Enregistrements:
+ + + + +

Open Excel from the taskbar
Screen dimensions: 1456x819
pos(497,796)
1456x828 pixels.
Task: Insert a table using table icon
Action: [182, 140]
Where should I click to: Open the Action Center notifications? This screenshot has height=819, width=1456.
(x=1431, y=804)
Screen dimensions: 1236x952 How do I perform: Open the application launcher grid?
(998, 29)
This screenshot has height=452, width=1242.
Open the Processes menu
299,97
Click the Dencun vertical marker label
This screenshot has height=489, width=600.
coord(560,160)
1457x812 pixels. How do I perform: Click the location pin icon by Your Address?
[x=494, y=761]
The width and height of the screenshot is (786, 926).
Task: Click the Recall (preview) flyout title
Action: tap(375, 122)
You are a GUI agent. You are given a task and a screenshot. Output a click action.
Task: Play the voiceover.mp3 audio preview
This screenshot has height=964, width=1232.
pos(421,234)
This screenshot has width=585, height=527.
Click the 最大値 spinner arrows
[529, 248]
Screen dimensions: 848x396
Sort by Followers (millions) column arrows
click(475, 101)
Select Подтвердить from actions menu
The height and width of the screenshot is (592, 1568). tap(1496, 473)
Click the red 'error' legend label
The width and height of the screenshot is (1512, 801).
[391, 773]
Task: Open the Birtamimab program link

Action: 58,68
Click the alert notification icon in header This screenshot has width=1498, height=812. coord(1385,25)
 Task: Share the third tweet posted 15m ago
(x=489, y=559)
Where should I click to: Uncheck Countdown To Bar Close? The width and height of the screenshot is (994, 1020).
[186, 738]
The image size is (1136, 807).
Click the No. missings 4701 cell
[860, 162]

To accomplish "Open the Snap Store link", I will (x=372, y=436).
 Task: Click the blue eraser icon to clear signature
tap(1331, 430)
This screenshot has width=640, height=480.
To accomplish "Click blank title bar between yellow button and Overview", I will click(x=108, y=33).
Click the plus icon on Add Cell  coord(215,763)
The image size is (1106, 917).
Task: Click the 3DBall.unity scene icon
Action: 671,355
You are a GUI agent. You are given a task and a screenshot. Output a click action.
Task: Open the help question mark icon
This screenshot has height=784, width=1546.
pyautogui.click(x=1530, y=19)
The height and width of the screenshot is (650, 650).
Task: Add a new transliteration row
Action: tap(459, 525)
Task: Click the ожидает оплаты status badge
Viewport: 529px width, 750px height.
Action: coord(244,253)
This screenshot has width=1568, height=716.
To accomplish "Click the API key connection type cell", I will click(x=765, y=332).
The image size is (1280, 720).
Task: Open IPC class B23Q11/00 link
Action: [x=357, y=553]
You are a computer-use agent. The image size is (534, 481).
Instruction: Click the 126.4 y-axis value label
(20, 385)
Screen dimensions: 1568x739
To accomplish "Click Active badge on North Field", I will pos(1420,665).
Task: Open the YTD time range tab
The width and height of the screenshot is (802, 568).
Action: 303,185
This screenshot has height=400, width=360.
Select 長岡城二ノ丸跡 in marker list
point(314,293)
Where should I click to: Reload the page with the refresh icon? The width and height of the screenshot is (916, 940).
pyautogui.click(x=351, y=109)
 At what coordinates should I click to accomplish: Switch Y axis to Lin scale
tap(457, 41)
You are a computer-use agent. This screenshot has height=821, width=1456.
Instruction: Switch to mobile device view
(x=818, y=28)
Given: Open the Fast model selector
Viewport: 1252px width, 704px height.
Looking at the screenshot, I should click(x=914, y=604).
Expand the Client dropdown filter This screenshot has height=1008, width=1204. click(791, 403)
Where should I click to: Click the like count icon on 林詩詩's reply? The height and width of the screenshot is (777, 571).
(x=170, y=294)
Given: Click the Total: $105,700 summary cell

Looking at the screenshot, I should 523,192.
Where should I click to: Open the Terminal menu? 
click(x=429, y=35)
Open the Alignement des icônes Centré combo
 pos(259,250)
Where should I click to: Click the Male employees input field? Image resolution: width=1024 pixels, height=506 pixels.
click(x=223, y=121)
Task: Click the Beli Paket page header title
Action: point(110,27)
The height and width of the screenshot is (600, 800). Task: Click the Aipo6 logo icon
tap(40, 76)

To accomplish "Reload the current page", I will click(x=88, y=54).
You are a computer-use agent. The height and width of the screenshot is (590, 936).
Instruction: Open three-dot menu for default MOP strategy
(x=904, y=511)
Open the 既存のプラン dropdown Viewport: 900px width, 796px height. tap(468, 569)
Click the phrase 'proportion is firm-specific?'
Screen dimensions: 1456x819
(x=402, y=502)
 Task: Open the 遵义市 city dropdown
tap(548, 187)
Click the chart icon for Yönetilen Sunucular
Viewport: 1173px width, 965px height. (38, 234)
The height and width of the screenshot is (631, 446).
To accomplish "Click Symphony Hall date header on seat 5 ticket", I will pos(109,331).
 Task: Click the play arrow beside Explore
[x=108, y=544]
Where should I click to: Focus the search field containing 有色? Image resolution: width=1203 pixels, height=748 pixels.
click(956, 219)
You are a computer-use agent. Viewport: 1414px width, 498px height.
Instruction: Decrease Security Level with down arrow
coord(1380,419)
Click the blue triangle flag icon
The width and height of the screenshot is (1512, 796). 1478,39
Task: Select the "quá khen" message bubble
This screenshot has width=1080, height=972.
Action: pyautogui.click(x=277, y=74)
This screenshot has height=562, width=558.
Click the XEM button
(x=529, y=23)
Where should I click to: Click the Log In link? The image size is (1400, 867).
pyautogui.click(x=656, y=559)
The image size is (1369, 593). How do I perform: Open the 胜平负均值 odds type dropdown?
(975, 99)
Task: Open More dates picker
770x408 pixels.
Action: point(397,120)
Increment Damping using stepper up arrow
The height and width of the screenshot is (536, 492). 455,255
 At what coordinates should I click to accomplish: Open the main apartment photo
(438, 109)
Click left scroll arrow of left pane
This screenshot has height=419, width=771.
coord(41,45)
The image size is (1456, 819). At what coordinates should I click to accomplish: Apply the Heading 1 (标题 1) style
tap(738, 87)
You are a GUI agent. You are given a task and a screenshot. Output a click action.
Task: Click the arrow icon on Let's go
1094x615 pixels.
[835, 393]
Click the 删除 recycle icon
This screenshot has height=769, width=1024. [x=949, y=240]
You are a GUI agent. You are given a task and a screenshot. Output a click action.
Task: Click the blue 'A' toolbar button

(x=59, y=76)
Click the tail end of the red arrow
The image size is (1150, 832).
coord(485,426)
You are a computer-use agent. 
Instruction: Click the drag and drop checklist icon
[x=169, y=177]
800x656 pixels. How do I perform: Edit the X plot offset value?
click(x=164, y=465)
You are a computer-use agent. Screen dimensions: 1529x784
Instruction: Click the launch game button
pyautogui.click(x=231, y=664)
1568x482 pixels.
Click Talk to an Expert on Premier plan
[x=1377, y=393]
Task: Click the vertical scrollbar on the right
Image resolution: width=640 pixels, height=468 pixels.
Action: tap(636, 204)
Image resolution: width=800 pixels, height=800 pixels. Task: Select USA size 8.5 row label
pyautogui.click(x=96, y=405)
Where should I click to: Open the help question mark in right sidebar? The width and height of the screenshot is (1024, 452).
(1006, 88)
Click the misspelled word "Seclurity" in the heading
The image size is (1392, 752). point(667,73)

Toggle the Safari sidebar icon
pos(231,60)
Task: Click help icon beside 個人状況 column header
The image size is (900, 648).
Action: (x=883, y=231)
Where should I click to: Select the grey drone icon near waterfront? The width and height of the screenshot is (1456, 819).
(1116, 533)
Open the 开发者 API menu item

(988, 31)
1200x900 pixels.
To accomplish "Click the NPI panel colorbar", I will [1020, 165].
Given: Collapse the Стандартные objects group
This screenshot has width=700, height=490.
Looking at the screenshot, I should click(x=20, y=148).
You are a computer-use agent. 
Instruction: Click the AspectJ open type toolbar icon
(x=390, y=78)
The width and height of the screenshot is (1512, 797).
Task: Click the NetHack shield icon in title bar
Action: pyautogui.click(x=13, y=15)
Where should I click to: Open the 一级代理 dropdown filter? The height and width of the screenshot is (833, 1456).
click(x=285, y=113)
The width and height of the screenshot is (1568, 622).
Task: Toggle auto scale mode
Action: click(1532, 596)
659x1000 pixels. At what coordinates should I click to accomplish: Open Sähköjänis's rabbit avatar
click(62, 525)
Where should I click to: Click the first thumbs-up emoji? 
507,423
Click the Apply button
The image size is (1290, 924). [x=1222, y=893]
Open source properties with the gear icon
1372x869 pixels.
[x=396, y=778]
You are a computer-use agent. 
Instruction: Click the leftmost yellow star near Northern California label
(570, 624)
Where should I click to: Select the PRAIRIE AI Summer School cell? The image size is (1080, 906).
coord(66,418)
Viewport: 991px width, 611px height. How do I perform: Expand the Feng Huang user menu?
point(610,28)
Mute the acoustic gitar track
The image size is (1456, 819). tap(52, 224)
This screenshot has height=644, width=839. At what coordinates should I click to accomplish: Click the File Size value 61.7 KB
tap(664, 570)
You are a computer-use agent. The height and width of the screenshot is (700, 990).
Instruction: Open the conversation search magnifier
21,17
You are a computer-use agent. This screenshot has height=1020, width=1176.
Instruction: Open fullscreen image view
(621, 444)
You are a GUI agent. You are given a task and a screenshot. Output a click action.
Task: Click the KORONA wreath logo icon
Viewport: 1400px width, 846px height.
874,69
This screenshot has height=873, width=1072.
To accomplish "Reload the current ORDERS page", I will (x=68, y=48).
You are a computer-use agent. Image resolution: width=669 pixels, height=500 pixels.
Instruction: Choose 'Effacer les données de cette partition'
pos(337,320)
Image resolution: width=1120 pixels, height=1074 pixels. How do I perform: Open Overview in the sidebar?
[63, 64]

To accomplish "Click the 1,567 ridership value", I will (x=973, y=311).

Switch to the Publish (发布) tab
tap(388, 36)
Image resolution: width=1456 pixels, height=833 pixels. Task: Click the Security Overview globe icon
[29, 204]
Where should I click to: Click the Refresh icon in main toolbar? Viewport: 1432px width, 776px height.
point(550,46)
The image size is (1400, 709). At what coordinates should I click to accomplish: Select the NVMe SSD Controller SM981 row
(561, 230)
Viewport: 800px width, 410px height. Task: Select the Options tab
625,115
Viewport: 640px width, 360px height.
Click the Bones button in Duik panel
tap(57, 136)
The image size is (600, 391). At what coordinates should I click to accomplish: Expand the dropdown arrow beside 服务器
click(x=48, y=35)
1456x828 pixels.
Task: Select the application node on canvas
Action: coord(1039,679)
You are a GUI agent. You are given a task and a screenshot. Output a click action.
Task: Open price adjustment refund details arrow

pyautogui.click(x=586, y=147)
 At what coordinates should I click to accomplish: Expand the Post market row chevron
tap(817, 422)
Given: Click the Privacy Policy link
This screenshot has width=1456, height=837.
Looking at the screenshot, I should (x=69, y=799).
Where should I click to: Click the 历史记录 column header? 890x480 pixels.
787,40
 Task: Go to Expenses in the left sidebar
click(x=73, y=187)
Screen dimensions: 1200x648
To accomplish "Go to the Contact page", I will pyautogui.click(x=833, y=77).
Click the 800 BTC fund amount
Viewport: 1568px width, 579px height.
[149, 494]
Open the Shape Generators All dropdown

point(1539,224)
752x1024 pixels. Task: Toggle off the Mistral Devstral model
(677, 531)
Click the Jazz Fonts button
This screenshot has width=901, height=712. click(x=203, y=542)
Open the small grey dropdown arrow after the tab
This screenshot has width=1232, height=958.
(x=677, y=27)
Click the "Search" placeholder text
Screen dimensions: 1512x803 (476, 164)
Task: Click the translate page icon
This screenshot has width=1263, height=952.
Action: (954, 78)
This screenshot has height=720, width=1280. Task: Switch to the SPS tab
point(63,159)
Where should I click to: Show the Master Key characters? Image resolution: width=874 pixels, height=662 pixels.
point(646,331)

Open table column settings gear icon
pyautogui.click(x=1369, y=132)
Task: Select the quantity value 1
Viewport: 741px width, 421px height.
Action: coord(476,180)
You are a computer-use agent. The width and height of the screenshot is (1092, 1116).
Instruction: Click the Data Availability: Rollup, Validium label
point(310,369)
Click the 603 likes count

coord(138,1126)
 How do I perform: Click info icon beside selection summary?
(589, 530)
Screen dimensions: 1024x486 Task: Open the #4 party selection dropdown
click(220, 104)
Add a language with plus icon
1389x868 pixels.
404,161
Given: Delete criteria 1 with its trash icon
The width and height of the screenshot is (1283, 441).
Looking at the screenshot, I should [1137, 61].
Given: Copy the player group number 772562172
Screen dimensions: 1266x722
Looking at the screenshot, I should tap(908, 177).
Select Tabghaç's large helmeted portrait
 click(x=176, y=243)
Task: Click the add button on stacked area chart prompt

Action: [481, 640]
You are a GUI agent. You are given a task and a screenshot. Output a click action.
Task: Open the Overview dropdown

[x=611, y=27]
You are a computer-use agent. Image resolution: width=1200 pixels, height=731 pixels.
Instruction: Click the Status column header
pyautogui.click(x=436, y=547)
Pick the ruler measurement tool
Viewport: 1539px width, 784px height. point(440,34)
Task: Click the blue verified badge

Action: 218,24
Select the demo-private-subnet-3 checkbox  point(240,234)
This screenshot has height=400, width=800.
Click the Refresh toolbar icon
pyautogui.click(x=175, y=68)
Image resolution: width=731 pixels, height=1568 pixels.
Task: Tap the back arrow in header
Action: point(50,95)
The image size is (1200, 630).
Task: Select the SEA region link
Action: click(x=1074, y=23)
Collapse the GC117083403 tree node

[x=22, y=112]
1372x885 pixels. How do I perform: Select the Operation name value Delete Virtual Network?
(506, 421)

+ + + + +

Consigne: Recopiez à l'identique les enregistrements, en commençant à la ligne qui contient « Task: Click the blue verified badge » et en terminant à celle qui contient « [x=22, y=112] », ces deux lignes comprises.

Réponse complète:
Task: Click the blue verified badge

Action: 218,24
Select the demo-private-subnet-3 checkbox  point(240,234)
This screenshot has height=400, width=800.
Click the Refresh toolbar icon
pyautogui.click(x=175, y=68)
Image resolution: width=731 pixels, height=1568 pixels.
Task: Tap the back arrow in header
Action: point(50,95)
The image size is (1200, 630).
Task: Select the SEA region link
Action: click(x=1074, y=23)
Collapse the GC117083403 tree node

[x=22, y=112]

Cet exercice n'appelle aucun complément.